12. Successors. This Agreement will inure to the benefit of and be binding upon the parties hereto and their respective successors and the officers, directors, partners, members, employees, agents, affiliates and controlling persons referred to in Section ‎8 hereof, and no other person will have any right or obligation hereunder.

13. Counterparts. This Agreement may be executed in any number of counterparts, each of which shall be deemed to be an original, but all such counterparts shall together constitute one and the same Agreement.

14. Absence of Fiduciary Relationship. The Company and the Selling Stockholders acknowledge and agree that:

(a) No Other Relationship. The Underwriter has been retained solely to act as underwriter in connection with the sale of the Offered Securities and that no fiduciary, advisory or agency relationship between the Company or the Selling Stockholders, on the one hand, and the Underwriter, on the other hand, has been created in respect of any of the transactions contemplated by this Agreement or the Final Prospectus, irrespective of whether the Underwriter has advised or is advising the Company or the Selling Stockholders on other matters;

(b) Arms’ Length Negotiations. The price of the Offered Securities set forth in this Agreement was established by the Company and the Selling Stockholders following discussions and arms-length negotiations with the Underwriter, and the Company and the Selling Stockholders are capable of evaluating and understanding and understand and accept the terms, risks and conditions of the transactions contemplated by this Agreement;

(c) Absence of Obligation to Disclose. The Company and the Selling Stockholders have been advised that the Underwriter and its affiliates are engaged in a broad range of transactions which may involve interests that differ from those of the Company or the Selling Stockholders and that the Underwriter has no obligation to disclose such interests and transactions to the Company or the Selling Stockholders by virtue of any fiduciary, advisory or agency relationship; and

(d) Waiver. The Company and the Selling Stockholders waive, to the fullest extent permitted by law, any claims they may have against the Underwriter for breach of fiduciary duty or alleged breach of fiduciary duty and agree that the Underwriter shall have no liability (whether direct or indirect) to the Company or the Selling Stockholders in respect of such a fiduciary duty claim or to any person asserting a fiduciary duty claim on behalf of or in right of the Company, including stockholders, employees or creditors of the Company.

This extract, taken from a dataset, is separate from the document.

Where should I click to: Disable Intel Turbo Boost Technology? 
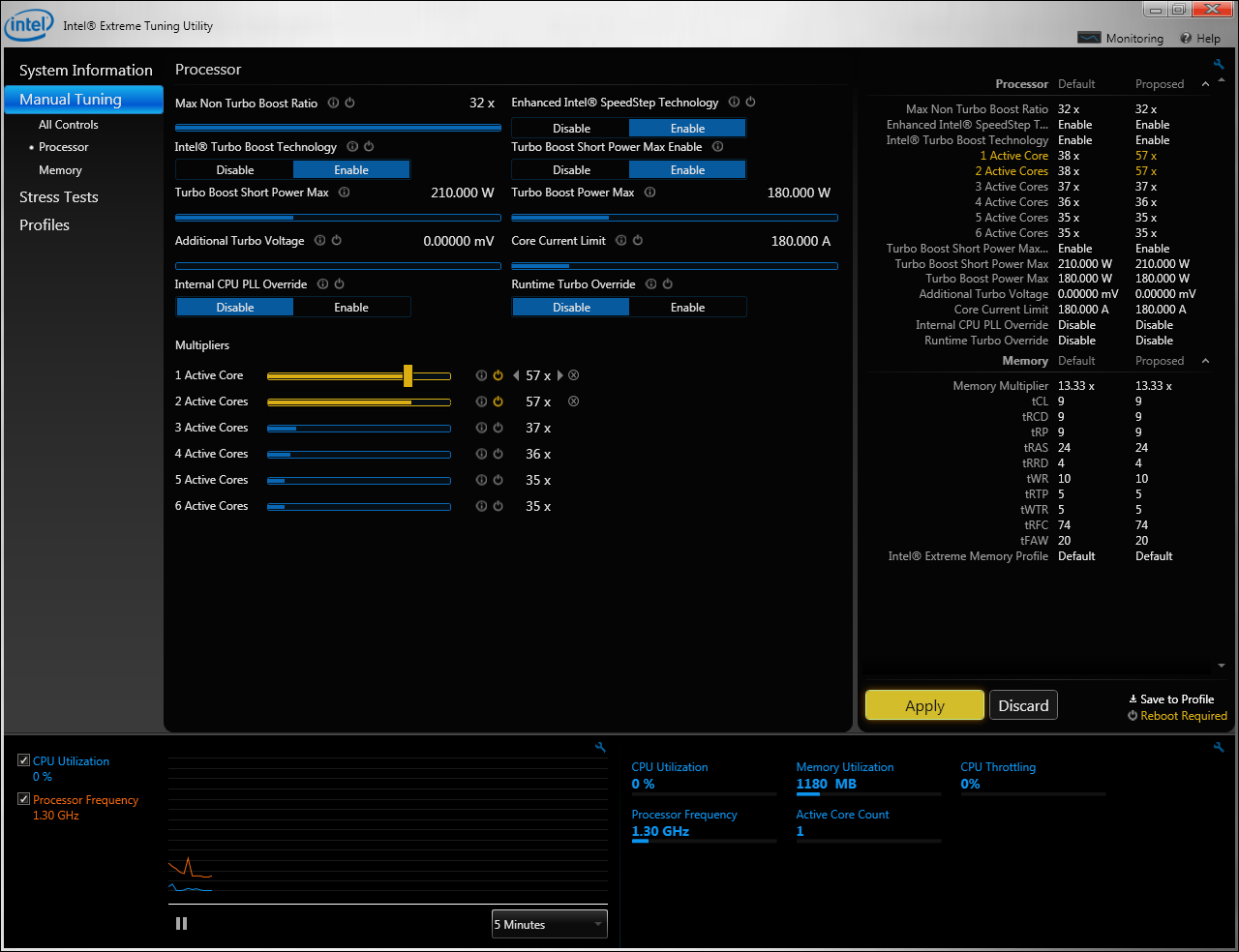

15. Trial by Jury. Each of the Company (on its behalf and, to the extent permitted by applicable law, on behalf of its stockholders and affiliates), each of the Selling Stockholders (on its behalf and, to the extent permitted by applicable law, on behalf of its equity holders and affiliates) and the Underwriter hereby irrevocably waives, to the fullest extent permitted by applicable law, any and all right to trial by jury in any legal proceeding arising out of or relating to this Agreement or the transactions contemplated hereby.

16. Applicable Law. This Agreement shall be governed by, and construed in accordance with, the laws of the State of New York.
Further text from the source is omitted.